We also study the effect of DNA adducts of novel antitumor platinum and ruthenium complexes and resulting new structural motifs in DNA on DNA-binding properties of transcription factors, zinc-finger proteins, and protein components of repair systems. An important feature of these DNA-binding proteins is that they affect processes leading to programmed cell death or necrosis—that is, processes that play a critical role in the mechanism of several antitumor metal-based drugs. Given that DNA adducts of antitumor metal-based drugs may trigger apoptosis or necrosis in cells sensitive to these agents, compounds that lower the affinity of these DNA-binding proteins to DNA may be more effective in inducing apoptosis or necrosis, which may promote the antitumor effects of these compounds.
Another interest is the role of metallothioneins (MTs), a class of cysteine-rich metalloproteins involved in heavy metal detoxification, in the mechanisms underlying antitumor effects of platinum and ruthenium compounds. The direct interaction of MT with cisplatin is believed to be the primary cause of the tumor-cell resistance. Therefore, the following questions are addressed: whether MTs are involved in the demetallation of DNA modified by antitumor osmium, platinum, or ruthenium drugs; whether there are differences in their interaction with metallated DNA modified by cisplatin versus novel antitumor osmium, platinum, or ruthenium complexes; and whether platinum (ruthenium)-containing MTs can serve as a drug reservoir for DNA metallation.

**What the task asks:** Finish out the passage on how metal-based antitumor drugs interact with DNA-binding proteins and metallothioneins, picking up after its final sentence. The items that come next have nothing to do with this.

Stored records
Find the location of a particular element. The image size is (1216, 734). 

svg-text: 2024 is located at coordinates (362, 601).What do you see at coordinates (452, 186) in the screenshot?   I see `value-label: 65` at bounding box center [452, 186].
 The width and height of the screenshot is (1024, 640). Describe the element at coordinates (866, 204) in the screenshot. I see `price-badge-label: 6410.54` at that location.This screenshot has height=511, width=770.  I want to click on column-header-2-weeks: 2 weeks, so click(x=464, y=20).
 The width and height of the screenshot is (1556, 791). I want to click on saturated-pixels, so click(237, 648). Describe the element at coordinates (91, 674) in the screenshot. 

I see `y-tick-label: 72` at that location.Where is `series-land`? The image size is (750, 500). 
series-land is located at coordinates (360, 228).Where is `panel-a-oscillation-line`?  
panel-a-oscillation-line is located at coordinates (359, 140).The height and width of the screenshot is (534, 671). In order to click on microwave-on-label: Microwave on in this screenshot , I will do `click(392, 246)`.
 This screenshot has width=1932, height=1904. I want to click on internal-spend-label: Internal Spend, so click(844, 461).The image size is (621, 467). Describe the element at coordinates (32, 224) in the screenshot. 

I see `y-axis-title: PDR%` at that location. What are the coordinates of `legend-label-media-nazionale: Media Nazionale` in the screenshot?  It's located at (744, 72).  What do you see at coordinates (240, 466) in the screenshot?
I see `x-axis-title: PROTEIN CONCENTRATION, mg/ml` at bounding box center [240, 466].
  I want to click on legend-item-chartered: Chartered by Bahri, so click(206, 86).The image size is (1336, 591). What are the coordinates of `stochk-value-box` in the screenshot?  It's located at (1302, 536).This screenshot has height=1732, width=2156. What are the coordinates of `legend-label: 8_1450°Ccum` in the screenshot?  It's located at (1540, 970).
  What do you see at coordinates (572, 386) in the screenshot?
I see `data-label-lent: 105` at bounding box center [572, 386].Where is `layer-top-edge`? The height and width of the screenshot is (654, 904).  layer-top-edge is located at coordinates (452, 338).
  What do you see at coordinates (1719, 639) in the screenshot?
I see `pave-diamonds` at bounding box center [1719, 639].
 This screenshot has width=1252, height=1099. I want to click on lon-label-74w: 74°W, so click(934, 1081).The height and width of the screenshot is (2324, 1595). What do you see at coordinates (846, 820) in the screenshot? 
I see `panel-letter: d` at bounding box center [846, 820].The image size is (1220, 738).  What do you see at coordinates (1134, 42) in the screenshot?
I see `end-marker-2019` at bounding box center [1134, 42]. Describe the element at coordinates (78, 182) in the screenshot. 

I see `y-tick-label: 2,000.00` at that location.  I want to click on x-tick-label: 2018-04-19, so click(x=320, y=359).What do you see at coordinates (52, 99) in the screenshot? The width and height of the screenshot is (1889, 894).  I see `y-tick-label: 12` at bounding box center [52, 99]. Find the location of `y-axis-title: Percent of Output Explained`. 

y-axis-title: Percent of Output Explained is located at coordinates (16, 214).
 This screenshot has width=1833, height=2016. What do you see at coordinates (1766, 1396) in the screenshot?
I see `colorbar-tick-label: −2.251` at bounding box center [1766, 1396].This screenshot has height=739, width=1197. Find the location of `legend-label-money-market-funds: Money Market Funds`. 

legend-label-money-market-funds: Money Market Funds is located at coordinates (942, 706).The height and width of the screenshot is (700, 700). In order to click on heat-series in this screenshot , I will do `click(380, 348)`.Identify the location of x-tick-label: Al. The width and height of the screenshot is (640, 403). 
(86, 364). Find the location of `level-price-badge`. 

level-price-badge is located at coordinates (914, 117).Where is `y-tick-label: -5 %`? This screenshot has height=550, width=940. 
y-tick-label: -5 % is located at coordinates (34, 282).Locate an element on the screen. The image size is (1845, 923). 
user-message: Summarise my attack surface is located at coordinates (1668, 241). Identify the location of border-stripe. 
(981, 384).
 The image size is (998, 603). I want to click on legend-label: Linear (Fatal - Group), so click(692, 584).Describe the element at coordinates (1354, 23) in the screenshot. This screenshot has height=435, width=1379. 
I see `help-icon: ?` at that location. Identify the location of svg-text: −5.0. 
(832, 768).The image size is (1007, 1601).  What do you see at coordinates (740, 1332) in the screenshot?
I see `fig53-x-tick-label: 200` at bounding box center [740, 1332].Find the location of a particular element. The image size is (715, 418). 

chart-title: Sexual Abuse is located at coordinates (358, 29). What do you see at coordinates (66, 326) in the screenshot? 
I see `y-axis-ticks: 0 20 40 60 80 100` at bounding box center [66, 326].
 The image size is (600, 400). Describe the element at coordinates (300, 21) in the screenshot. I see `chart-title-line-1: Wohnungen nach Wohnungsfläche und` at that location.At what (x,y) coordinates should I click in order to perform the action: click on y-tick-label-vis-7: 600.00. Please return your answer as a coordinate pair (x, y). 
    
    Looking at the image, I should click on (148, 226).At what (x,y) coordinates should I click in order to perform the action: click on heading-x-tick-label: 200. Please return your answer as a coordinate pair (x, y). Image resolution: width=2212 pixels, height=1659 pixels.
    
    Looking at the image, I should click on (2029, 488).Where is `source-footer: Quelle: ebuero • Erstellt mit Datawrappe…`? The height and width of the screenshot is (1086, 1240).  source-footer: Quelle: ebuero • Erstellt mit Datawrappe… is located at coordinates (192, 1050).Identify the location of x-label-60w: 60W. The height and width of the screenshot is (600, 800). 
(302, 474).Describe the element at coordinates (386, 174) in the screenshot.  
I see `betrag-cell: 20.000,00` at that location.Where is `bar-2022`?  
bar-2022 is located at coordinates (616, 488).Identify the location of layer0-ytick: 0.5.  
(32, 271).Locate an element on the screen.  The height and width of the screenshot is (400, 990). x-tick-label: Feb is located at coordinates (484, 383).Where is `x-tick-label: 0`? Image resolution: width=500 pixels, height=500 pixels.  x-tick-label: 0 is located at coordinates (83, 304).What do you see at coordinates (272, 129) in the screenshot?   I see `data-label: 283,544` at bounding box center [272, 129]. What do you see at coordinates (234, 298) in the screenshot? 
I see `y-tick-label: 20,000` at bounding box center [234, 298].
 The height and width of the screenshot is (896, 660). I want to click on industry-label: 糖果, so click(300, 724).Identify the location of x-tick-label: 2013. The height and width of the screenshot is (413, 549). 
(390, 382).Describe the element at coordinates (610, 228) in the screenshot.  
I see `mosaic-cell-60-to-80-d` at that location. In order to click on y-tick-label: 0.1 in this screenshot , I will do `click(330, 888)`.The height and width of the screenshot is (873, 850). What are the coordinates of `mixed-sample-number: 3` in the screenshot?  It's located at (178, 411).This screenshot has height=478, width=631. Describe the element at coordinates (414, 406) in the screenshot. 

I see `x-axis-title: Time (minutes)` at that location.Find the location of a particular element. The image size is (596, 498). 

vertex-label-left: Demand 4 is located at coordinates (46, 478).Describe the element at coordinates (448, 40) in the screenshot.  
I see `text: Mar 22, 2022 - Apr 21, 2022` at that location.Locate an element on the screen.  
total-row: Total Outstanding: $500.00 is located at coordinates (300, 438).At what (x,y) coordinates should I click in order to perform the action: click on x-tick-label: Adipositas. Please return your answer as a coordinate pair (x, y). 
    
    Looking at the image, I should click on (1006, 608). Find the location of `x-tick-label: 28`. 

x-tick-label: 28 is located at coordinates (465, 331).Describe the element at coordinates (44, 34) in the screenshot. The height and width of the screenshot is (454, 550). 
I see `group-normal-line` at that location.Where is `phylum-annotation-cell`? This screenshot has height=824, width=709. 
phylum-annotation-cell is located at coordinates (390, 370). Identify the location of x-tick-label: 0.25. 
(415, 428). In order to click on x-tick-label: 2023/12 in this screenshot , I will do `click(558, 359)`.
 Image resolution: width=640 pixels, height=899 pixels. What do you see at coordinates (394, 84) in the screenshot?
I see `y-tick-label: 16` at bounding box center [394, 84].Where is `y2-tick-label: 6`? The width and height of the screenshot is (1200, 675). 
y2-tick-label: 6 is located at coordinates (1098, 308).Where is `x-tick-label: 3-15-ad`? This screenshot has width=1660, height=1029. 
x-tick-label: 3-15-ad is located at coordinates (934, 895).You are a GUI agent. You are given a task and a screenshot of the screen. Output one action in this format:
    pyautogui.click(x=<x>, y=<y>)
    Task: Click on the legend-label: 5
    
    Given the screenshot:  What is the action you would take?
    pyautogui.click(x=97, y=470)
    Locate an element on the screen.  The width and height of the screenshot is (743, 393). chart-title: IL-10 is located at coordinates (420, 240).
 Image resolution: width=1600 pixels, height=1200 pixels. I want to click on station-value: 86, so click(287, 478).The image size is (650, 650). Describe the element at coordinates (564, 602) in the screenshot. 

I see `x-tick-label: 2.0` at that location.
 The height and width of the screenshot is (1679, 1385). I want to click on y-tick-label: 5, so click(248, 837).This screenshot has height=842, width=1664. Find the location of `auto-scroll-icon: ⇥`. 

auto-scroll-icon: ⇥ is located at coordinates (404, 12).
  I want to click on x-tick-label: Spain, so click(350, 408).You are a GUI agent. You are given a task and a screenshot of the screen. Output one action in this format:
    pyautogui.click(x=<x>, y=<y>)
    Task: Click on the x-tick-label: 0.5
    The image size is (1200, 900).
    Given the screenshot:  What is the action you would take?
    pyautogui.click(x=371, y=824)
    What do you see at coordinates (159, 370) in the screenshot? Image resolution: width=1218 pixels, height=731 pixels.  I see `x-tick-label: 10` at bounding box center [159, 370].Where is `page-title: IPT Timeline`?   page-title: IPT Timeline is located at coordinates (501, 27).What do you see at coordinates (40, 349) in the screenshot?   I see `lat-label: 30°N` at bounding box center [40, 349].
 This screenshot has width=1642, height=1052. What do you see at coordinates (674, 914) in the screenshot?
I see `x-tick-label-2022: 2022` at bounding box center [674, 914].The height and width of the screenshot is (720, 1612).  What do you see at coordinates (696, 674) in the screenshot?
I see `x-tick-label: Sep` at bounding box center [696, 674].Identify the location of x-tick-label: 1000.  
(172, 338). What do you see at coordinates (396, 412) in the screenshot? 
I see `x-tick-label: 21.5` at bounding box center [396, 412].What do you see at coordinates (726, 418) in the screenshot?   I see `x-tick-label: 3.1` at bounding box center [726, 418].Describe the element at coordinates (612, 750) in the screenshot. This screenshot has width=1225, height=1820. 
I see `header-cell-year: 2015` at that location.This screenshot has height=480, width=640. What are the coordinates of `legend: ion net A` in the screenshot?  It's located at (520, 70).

**Response:**
We are trying to determine the significance of several pharmacologic factors that may play a role in the mechanism of biological effects of metallodrugs at moderately elevated temperatures—namely, alterations in the target DNA modification and cellular processing of these modifications and their cellular uptake. Chemotherapy combined with elevated temperature (hyperthermia) represents an interesting approach in the treatment of cancer compared with chemotherapy alone. Broadening the possibilities to exploit platinum antitumor drugs in combination with hyperthermia in the clinic depends on understanding the mechanism of the combined effect of existing platinum agents and hyperthermia, with a view toward developing new modes of treatment. Therefore, it is also of great interest to understand details of the molecular and biochemical mechanisms underlying the biological efficacy of cisplatin at elevated temperatures.
The results of these studies will have important implications for the anticancer effectiveness of new platinum and ruthenium complexes in clinical practice. We propose new concepts for mechanisms underlying anticancer effects of platinum and ruthenium compounds, including new structure–pharmacologic relationships of platinum and ruthenium compounds.